Rewrite the items from the line containing "Click the Employees app logo icon" through the end of the items, both ends included, keeping the requests and raising every number in the answers (the click coordinates and the viewport size) by 123. Leave the pictures out.

WORKING DATA ::
* BEGIN *

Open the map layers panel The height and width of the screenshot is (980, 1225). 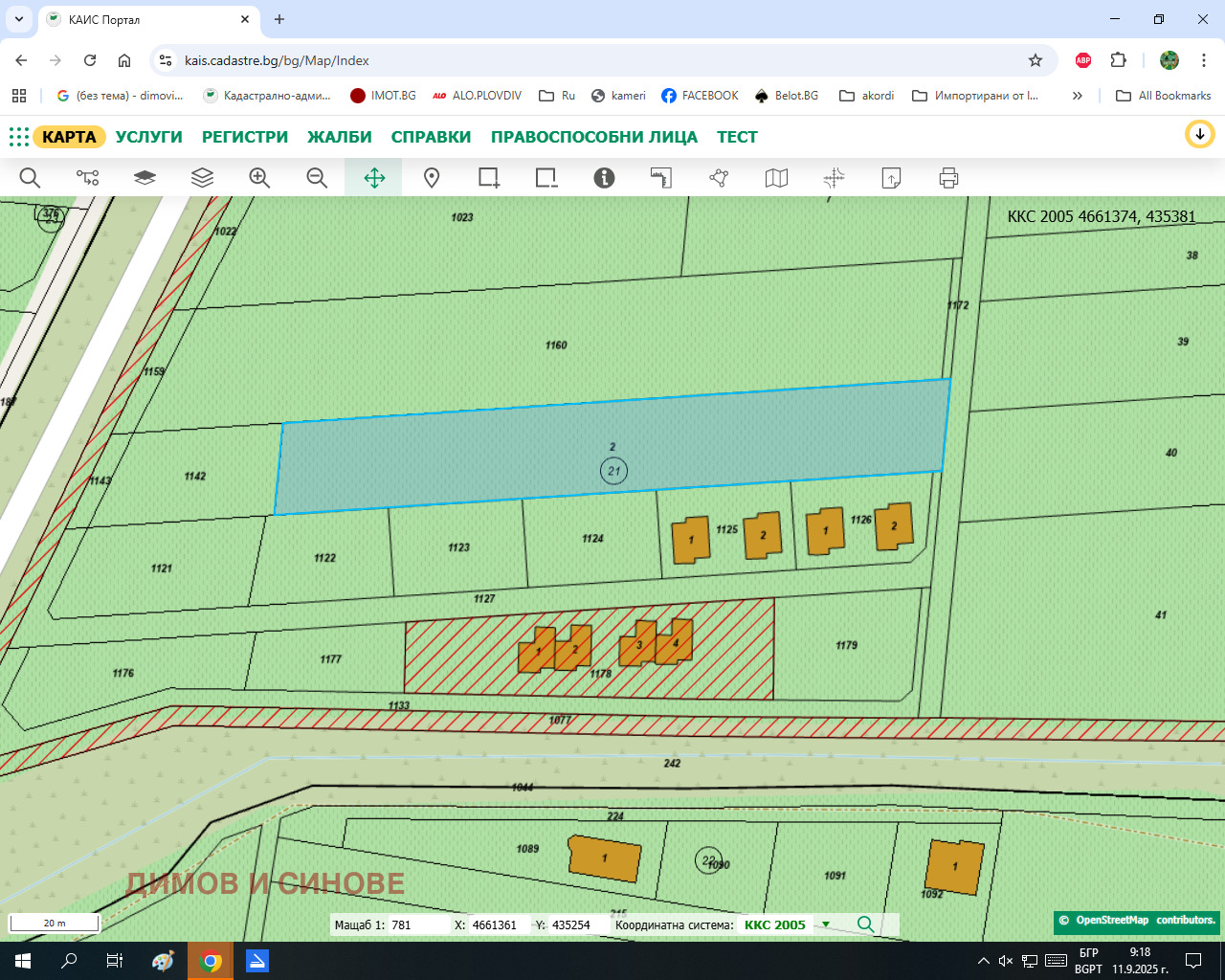(202, 178)
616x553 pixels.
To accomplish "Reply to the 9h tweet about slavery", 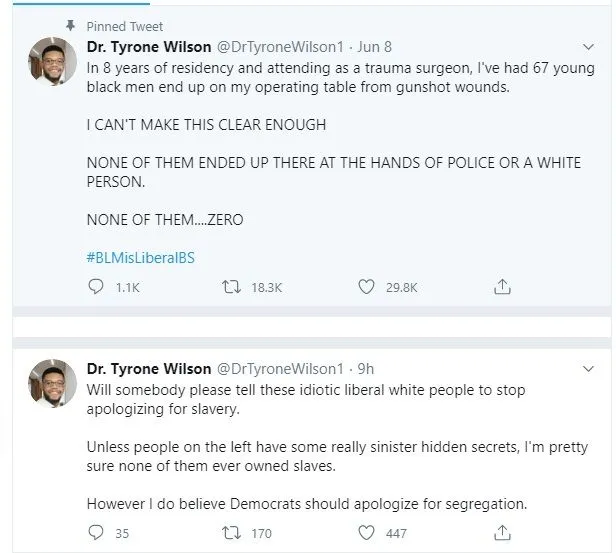I will pos(95,533).
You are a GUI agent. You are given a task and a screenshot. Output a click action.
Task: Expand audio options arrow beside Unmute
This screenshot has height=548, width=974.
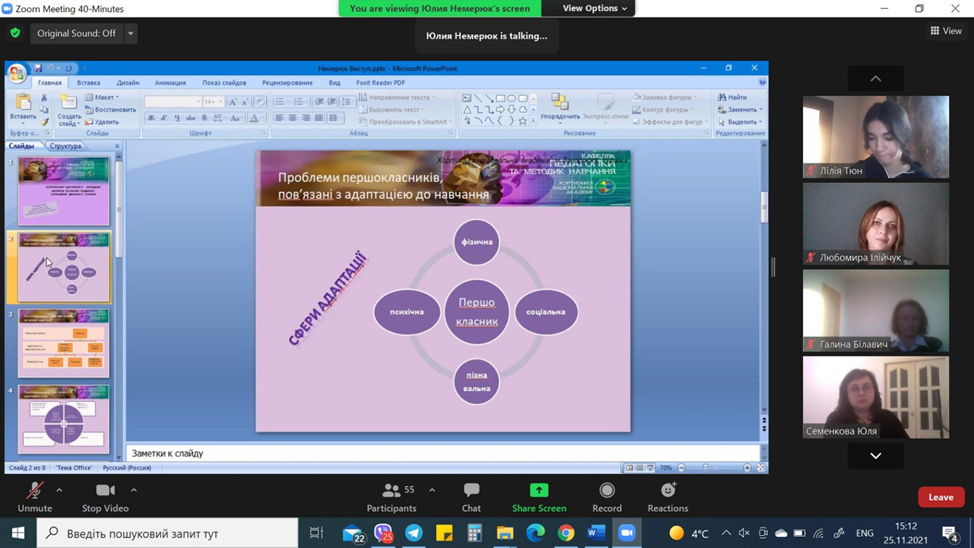(x=59, y=490)
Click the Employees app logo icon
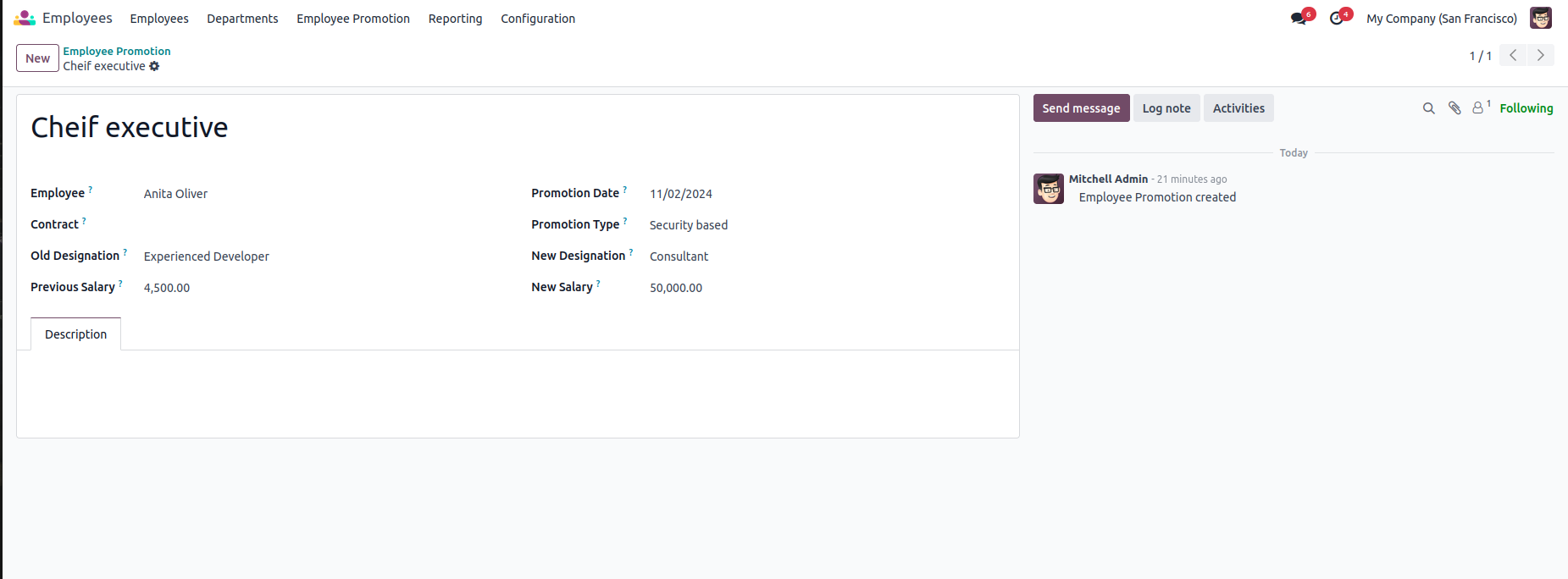Viewport: 1568px width, 579px height. [x=25, y=18]
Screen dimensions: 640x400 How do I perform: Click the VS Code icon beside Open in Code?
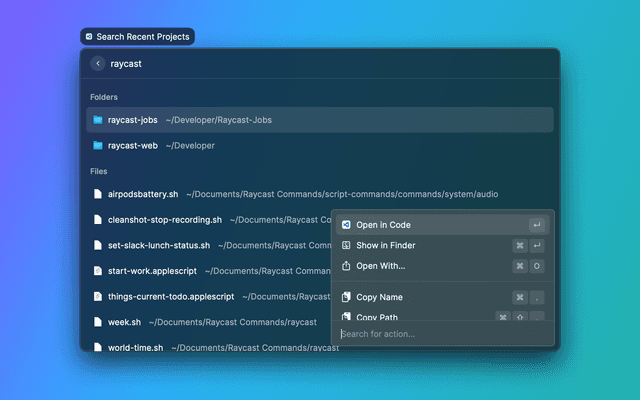tap(346, 225)
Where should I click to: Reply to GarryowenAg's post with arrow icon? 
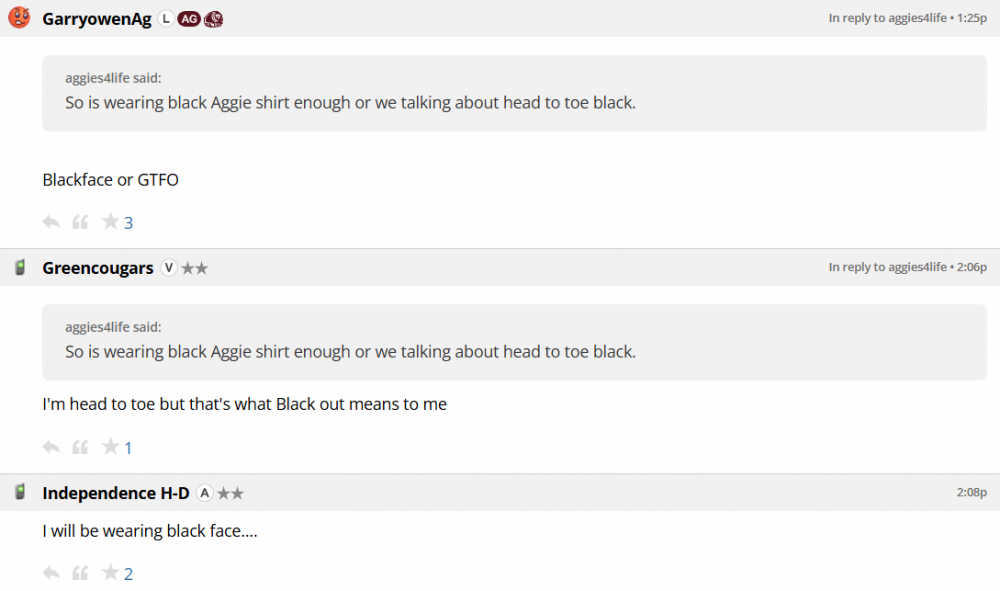(51, 222)
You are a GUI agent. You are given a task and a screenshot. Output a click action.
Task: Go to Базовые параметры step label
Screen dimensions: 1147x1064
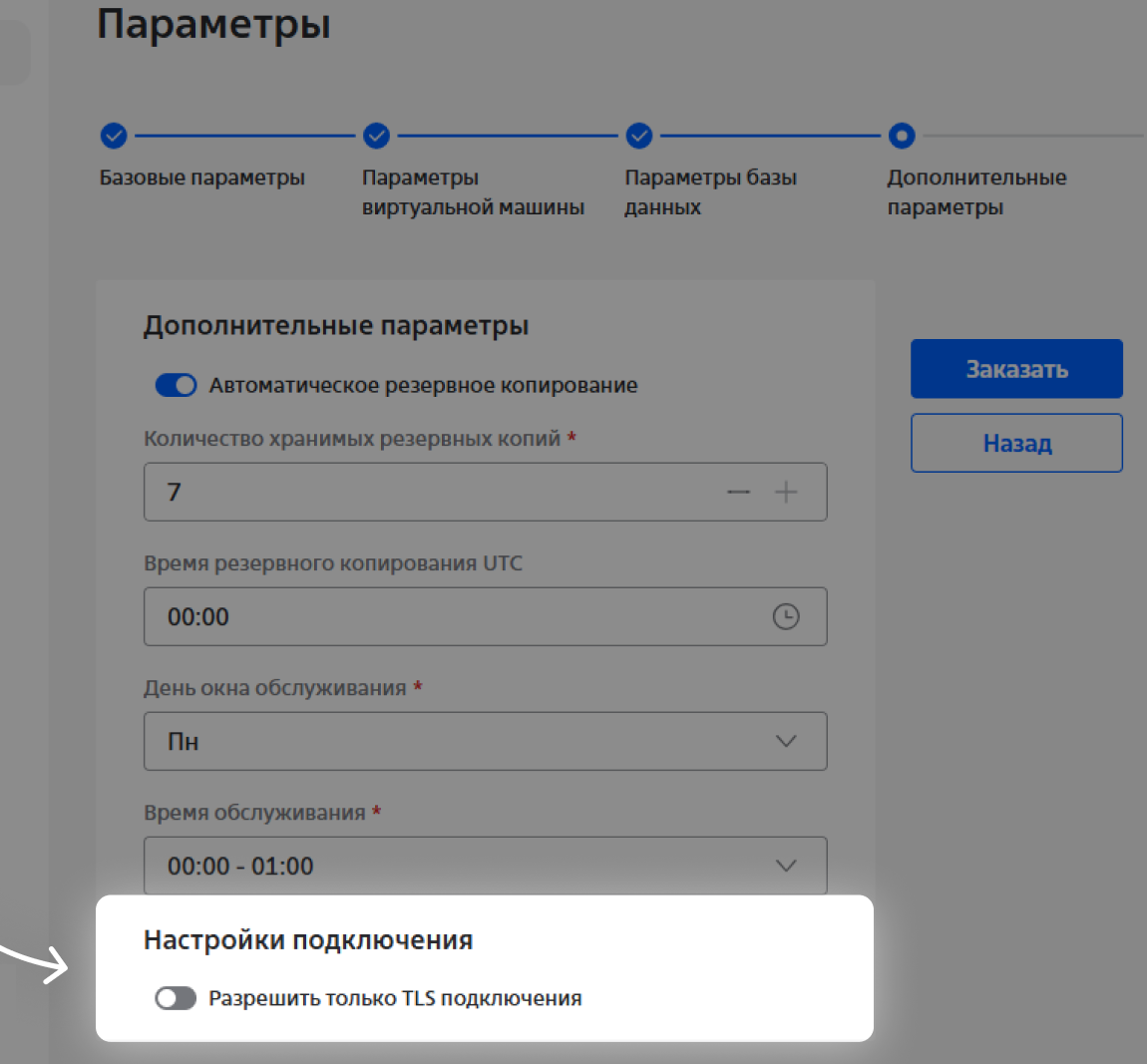(201, 178)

* END *

THE RESPONSE ::
Click the Employees app logo icon
Viewport: 1691px width, 702px height. [x=148, y=141]
Screen dimensions: 640x400 How do I perform: Click the VS Code icon beside Open in Code?
tap(469, 348)
Where should I click to: Reply to GarryowenAg's post with arrow icon? 
(174, 345)
You are a GUI agent. You are given a task and a screenshot. Output a click action.
Task: Go to Базовые параметры step label
Screen dimensions: 1147x1064
(324, 301)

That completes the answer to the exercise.